Пётр Капица - Правила весны
Обзор книги Пётр Капица - Правила весны
ПЕТР КАПИЦА
ПРАВИЛА ВЕСНЫ
(Современная пролетарская литература)
Наш дом сер и глазаст. Глаза его наполнены желтым светом. Как крепко заваренный чай свет брызжет на панель и крупноголовый булыжник.
Подножие нашего дома наполнено уютом, шаркающей солидностью. Там комоды с безделушками, бумажными цветами, пожелтевшими фотографиями. Диваны, двуспальные кровати..
Вершина дома — шумлива, горласта. От топота дрожат стекла, гудят стены..
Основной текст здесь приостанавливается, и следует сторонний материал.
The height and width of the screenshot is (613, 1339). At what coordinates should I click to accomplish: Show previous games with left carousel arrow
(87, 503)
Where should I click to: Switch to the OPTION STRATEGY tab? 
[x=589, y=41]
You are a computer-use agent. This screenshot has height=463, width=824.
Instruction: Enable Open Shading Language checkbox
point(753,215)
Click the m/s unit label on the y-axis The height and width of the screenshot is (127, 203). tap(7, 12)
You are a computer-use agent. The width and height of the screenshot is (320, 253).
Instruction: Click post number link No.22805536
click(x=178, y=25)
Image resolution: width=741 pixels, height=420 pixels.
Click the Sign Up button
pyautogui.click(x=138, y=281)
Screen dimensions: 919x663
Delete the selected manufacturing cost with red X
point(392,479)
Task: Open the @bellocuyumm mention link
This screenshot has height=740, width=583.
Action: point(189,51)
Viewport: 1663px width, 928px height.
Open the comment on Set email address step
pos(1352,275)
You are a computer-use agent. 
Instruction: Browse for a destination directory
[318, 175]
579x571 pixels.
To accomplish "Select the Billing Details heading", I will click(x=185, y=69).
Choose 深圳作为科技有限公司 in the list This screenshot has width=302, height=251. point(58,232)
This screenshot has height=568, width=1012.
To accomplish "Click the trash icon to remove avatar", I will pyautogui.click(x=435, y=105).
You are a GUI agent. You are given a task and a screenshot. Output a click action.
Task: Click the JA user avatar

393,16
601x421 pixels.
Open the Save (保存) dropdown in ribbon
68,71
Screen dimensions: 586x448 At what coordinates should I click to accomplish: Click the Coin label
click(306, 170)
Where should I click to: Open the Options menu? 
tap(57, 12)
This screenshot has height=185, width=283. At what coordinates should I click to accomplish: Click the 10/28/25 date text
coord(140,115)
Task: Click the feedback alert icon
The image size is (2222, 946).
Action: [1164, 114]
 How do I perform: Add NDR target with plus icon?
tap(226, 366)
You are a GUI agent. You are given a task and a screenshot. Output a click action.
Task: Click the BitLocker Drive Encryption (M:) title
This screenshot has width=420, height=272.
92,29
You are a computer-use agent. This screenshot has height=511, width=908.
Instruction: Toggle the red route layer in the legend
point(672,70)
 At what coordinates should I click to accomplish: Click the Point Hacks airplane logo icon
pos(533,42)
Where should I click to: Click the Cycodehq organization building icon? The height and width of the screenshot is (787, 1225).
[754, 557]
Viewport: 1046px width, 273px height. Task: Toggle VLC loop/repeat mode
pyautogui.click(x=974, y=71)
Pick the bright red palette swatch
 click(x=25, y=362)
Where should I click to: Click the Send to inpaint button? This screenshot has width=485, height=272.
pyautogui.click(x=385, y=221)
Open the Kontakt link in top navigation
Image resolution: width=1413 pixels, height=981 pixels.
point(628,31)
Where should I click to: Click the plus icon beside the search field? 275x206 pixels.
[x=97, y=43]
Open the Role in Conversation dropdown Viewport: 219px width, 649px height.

У меня сейчас такое настроение, как у человека, который бухнулся в звенящую прохладную речку… Выскочил до половины и забрызгал. После душа и спорт-занятий всегда так бывает.
До пятого этажа 150 ступенек, десять площадок и все бегом, только гул из-под ног. Вот коридор и дверь с номером 16, где блеснуло чье-то лицо. Дверь стара, морщиниста, вверху на ней кособокая угольно-жирная надпись — «Гарбузия»; эту комнату так величают за ее величину с добрый гараж и за бузу, живущую в ней. Это та дверь, которую можно рвануть так, чтобы она грохотливо вскрикнула, открыв беззубую пасть.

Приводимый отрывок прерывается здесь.